> **Stated goal**
Locate each line in the data below that contains the word "Open", and copy those lines.

Word and item position data:
** Start **

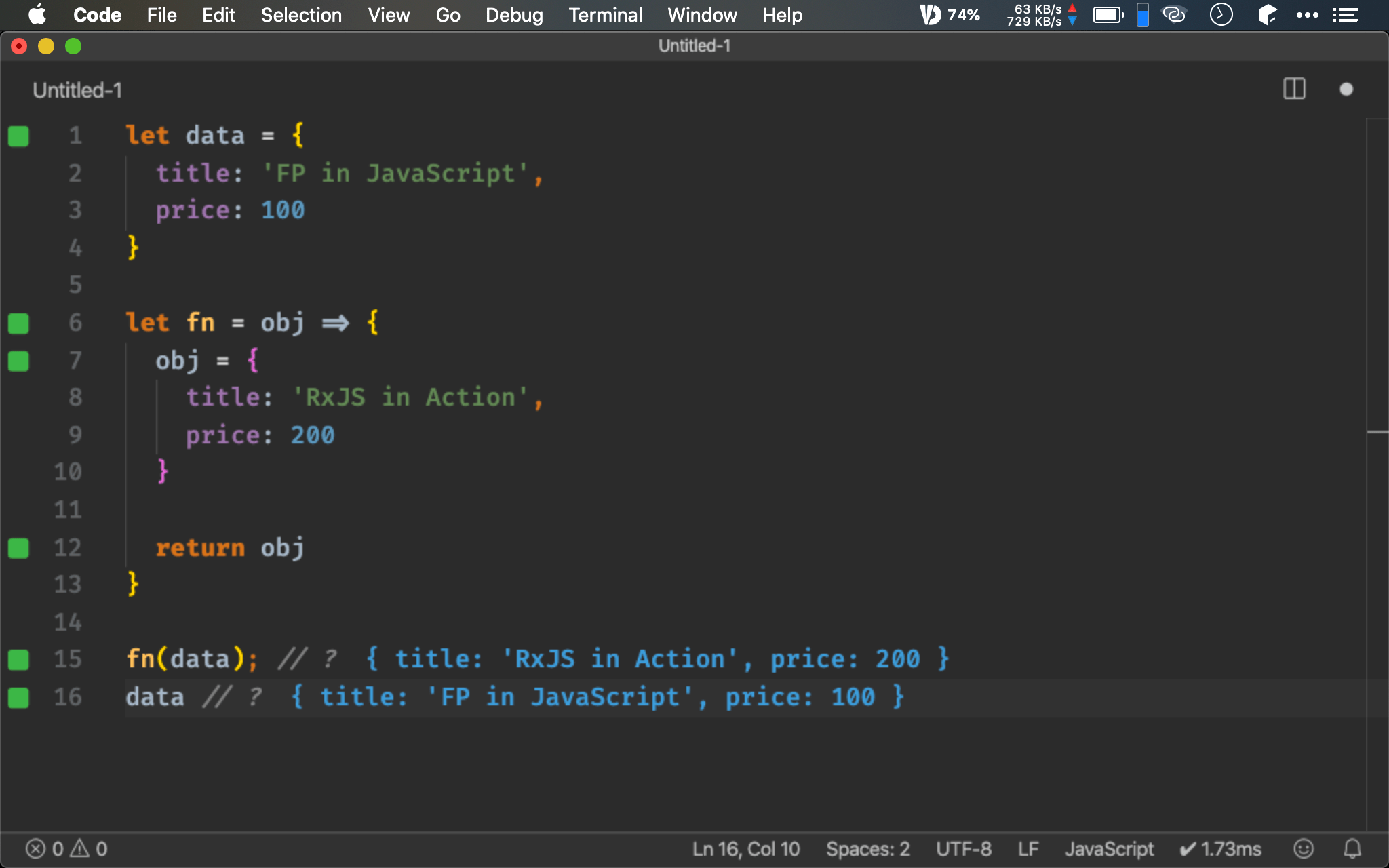Viewport: 1389px width, 868px height.
Task: Open notifications bell in status bar
Action: pyautogui.click(x=1352, y=848)
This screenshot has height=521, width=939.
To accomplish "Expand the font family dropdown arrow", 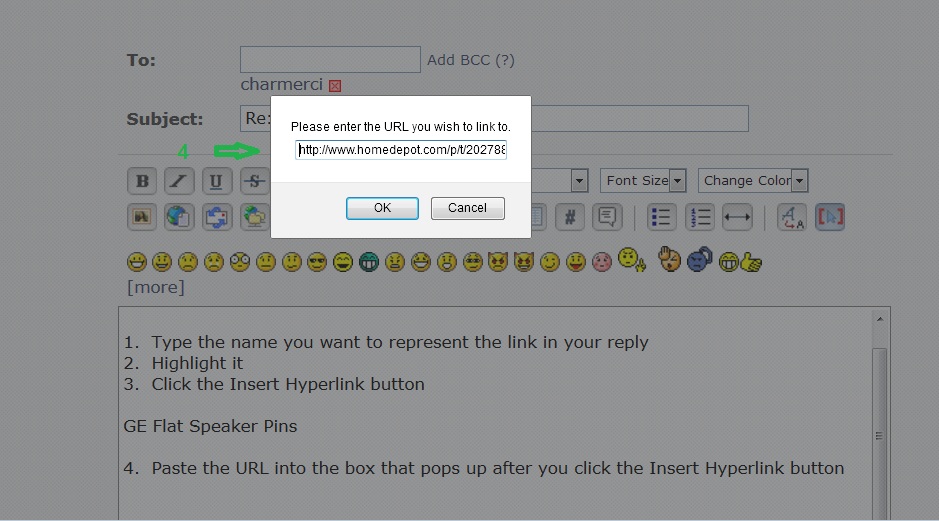I will click(579, 180).
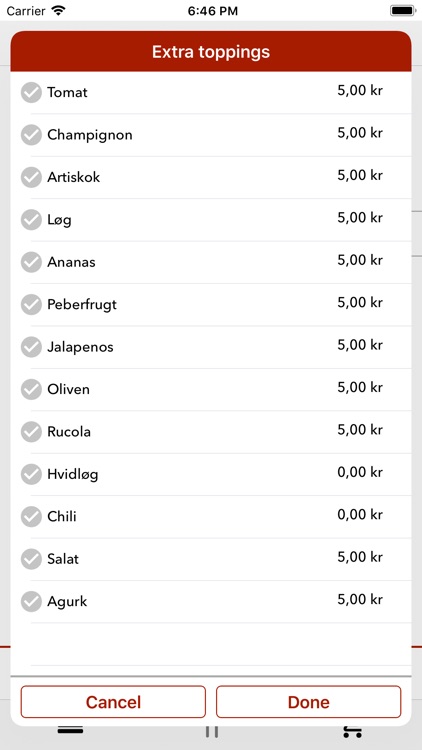Select the Agurk checkmark

coord(31,602)
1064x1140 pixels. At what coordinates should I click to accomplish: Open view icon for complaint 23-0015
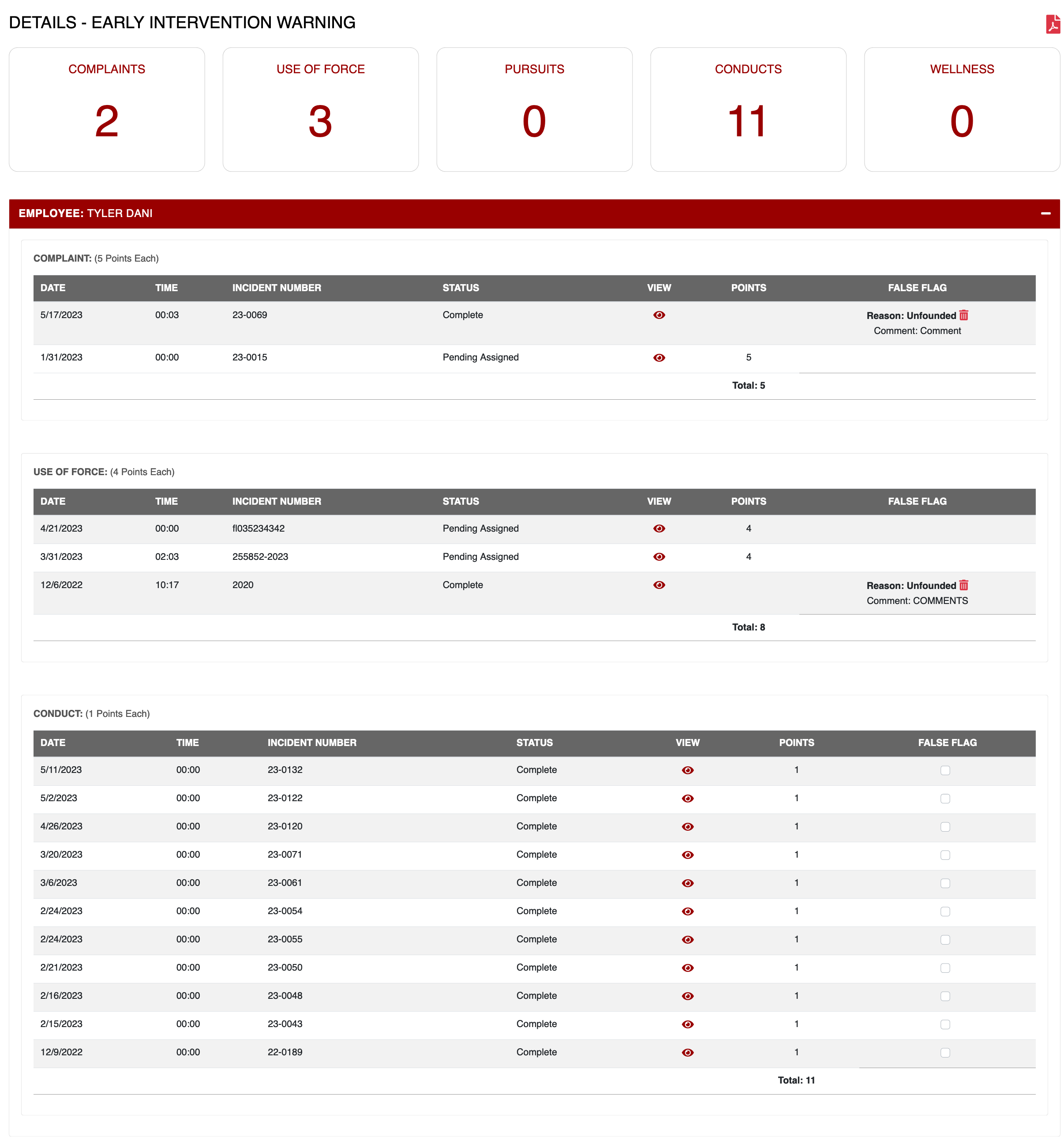(659, 357)
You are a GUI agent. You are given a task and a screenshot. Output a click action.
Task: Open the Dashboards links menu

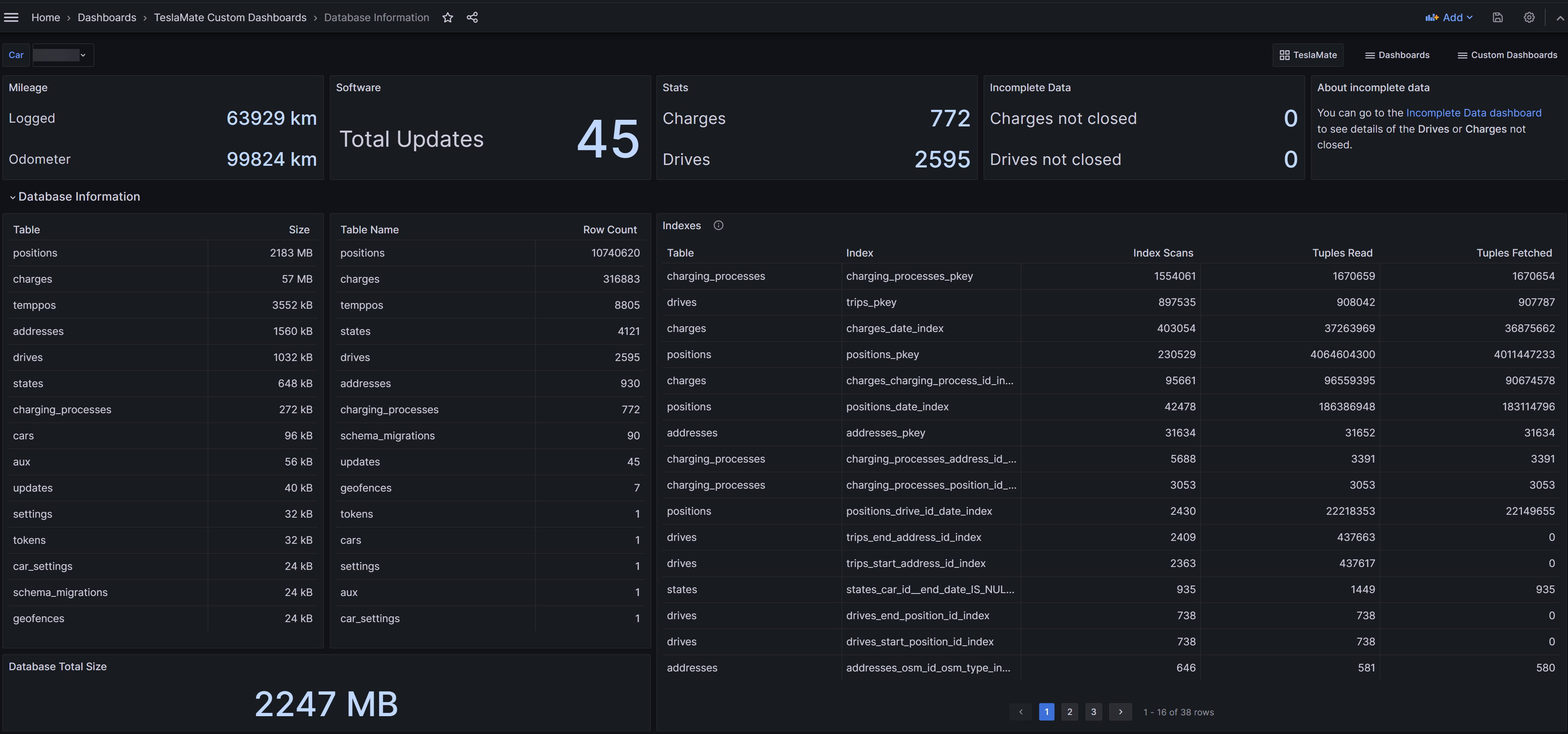click(1397, 56)
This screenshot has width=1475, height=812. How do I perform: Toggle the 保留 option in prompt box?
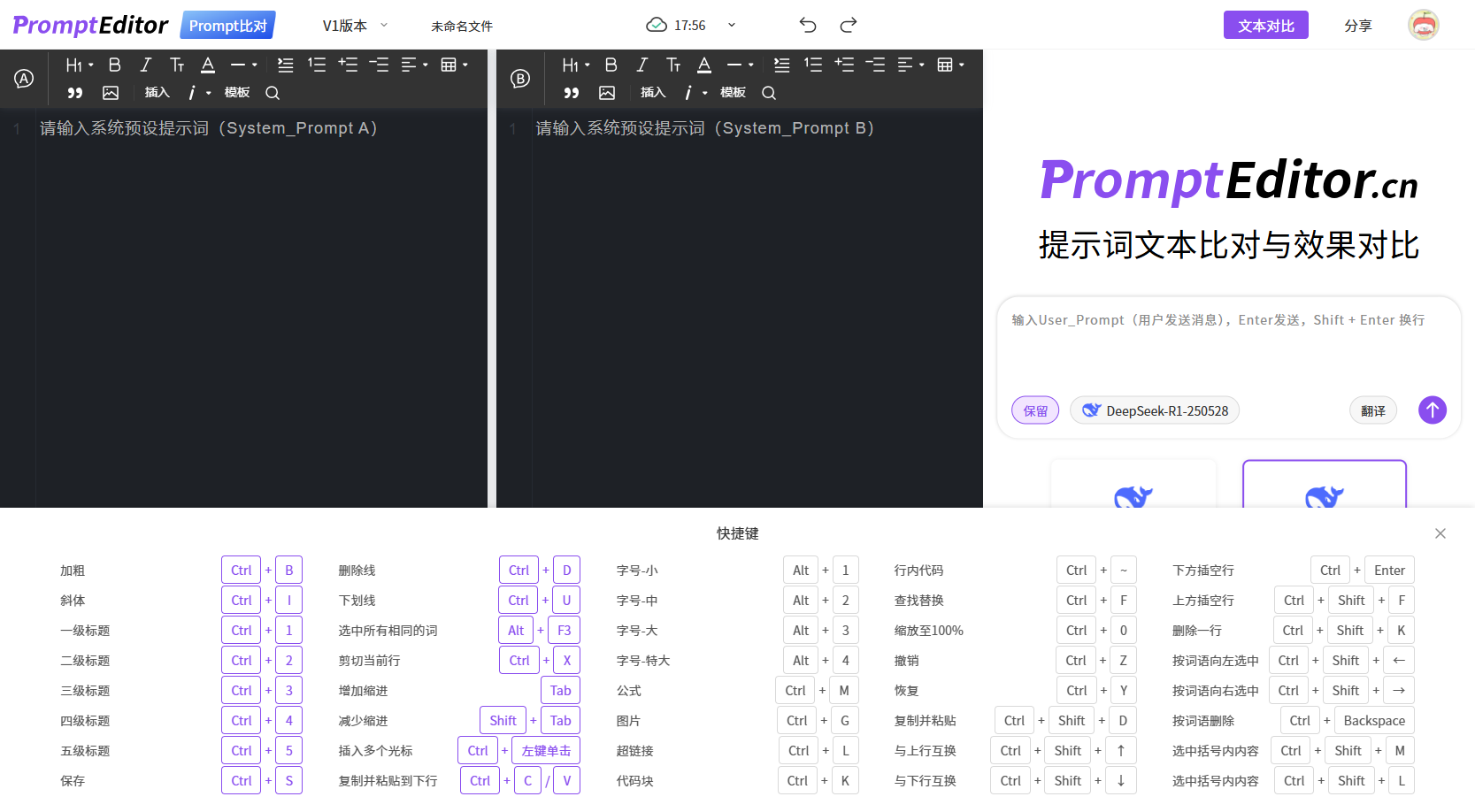coord(1035,410)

** End **

> **Solved problem**
Task: Open notifications bell in status bar
1064x1140 pixels. At what coordinates should I click to accomplish: Open view icon for complaint 23-0015
Task: Open the Dashboards links menu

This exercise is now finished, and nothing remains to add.